The younger Reyes is a 1986 Adamson High School graduate and debuted as a wrestler at the old Sears building on Jefferson when he was about 21. They also held wrestling matches at Casa Guanajuato and Rocket Skate Palace in the ’80s and ’90s.

Reyes started the Gaston Bazaar showcase four years ago as a way to boost the sport in Dallas. The event, every Saturday and Sunday from about 4-6:30 p.m., is donation based. Spectators can donate $3 for a chair, and the hat is passed between matches.

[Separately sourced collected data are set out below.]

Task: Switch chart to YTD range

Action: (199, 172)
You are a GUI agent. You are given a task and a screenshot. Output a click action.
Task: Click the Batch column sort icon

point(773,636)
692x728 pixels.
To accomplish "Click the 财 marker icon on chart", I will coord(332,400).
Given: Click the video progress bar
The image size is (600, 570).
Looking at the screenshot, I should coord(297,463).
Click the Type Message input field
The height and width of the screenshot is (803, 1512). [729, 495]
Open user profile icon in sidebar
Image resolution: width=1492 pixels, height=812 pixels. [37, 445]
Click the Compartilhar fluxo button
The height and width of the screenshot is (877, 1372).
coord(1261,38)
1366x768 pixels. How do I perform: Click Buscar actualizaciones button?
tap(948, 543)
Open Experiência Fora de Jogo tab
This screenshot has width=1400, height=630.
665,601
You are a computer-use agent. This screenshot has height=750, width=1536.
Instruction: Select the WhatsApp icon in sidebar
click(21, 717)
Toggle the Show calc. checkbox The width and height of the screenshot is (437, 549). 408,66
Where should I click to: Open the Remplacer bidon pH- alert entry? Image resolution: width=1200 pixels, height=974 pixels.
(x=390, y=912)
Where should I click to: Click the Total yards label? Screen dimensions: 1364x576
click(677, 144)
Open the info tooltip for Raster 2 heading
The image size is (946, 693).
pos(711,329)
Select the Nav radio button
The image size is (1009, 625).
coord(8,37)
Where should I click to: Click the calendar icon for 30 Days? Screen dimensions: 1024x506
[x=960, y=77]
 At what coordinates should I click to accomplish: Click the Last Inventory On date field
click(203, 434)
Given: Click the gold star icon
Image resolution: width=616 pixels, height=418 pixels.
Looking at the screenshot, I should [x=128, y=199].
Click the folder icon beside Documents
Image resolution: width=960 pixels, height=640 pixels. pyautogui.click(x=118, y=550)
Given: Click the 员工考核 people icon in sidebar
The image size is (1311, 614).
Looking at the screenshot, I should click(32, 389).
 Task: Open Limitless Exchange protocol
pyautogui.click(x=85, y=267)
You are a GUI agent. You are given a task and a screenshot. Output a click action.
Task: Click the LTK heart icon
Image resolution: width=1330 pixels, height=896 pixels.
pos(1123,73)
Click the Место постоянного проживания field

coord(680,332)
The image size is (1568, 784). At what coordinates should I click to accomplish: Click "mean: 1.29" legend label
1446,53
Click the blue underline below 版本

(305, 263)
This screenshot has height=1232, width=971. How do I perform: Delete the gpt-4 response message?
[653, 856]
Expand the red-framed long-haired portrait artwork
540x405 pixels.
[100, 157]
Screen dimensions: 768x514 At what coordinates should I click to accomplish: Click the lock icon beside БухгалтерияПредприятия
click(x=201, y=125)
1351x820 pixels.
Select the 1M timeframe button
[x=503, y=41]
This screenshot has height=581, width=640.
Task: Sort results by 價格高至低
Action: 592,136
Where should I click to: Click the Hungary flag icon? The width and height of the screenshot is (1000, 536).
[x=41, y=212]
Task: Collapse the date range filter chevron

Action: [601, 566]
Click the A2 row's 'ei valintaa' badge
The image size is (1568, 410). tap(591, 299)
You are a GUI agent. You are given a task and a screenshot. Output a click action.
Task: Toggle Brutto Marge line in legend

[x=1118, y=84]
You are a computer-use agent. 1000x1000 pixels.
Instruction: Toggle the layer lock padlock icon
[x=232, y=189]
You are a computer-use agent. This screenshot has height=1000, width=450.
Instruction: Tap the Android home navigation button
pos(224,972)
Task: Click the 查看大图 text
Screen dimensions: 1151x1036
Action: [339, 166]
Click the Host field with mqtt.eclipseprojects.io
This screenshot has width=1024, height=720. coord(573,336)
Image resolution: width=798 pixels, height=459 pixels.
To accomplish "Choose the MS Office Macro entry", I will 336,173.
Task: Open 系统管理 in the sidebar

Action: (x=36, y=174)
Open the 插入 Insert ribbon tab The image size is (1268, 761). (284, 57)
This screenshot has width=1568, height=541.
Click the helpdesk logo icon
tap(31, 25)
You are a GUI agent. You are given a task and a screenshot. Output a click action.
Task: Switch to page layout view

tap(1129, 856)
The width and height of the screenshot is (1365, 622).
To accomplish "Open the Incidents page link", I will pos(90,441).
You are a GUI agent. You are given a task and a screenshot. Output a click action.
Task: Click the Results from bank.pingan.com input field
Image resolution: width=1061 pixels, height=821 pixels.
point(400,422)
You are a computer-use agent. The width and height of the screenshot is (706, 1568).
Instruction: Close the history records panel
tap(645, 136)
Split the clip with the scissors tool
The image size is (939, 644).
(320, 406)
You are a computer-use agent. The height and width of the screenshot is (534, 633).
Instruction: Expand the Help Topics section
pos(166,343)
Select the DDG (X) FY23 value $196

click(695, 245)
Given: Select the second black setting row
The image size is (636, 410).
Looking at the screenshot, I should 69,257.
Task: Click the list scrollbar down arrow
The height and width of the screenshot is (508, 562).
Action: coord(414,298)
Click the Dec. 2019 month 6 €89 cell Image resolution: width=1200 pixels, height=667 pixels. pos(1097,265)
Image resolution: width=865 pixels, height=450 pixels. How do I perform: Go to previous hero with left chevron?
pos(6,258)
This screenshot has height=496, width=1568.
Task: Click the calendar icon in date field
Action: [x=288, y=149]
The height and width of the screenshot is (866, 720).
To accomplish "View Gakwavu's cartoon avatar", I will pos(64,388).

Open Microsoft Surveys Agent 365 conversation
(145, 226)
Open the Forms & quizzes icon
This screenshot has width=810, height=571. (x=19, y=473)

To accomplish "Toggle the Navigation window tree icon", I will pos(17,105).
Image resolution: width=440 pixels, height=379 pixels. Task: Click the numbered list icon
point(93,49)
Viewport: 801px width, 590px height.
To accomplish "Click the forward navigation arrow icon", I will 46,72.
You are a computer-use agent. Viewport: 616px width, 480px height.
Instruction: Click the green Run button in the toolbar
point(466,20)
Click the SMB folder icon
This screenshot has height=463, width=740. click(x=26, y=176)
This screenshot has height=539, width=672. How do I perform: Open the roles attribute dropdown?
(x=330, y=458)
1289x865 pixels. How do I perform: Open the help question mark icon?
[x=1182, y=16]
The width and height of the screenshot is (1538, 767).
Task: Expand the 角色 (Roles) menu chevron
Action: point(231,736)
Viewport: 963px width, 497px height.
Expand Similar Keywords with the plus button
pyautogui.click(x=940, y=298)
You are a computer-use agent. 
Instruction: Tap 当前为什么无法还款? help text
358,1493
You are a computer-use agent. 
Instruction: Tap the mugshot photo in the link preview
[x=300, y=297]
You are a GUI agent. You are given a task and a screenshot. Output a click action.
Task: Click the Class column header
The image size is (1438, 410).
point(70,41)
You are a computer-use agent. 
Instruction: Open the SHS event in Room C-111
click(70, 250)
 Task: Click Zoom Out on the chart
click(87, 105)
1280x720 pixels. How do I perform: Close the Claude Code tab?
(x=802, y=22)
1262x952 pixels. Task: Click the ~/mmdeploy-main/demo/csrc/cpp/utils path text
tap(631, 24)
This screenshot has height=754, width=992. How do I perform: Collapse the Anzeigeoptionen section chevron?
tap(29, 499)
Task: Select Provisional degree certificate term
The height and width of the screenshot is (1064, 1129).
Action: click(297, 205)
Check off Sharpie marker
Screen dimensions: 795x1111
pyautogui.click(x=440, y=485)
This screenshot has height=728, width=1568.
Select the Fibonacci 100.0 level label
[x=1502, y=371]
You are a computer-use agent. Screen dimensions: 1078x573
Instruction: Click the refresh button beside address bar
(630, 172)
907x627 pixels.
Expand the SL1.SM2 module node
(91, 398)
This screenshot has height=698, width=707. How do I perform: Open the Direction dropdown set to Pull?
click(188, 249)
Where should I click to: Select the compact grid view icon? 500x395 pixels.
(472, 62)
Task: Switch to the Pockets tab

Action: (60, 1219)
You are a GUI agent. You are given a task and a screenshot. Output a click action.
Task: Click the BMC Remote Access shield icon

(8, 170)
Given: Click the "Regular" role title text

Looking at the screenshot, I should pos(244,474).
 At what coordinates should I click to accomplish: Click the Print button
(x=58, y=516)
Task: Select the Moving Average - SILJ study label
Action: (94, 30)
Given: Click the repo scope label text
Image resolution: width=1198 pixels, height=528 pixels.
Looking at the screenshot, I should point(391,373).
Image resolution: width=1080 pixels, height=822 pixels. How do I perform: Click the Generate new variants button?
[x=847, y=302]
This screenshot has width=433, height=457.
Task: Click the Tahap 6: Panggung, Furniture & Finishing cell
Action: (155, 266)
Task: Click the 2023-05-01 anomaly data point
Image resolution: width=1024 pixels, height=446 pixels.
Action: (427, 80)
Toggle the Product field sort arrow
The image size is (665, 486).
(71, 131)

Sergio Reyes (Photo by Danny Fulgencio)
Sergio Reyes (Photo by Danny Fulgencio)

These bouts, although heavy on acting and choreographed moves, can get very serious. When foil Chaco destroys fan favorites Havoc and Dosis in a tag-team match one Sunday afternoon, the fans heckle and boo. Chaco revels in the confrontation; he taunts the audience and then pitches a water bottle, splashing several people in the front row. A guy wearing church clothes and expensive looking shoes shouts expletives in Spanish: “My phone is wet, you idiot!”

The fans throw water and boo heartily until Chaco finally exits to the makeshift backstage.

Wrestler Aski Palomino (Photo by Danny Fulgencio)
Wrestler Aski Palomino (Photo by Danny Fulgencio)

“We’re like a cheap psychologist,” says Aski, a luchador from Oak Cliff who declines to give his real name because he is masked, and the lucha code requires anonymity.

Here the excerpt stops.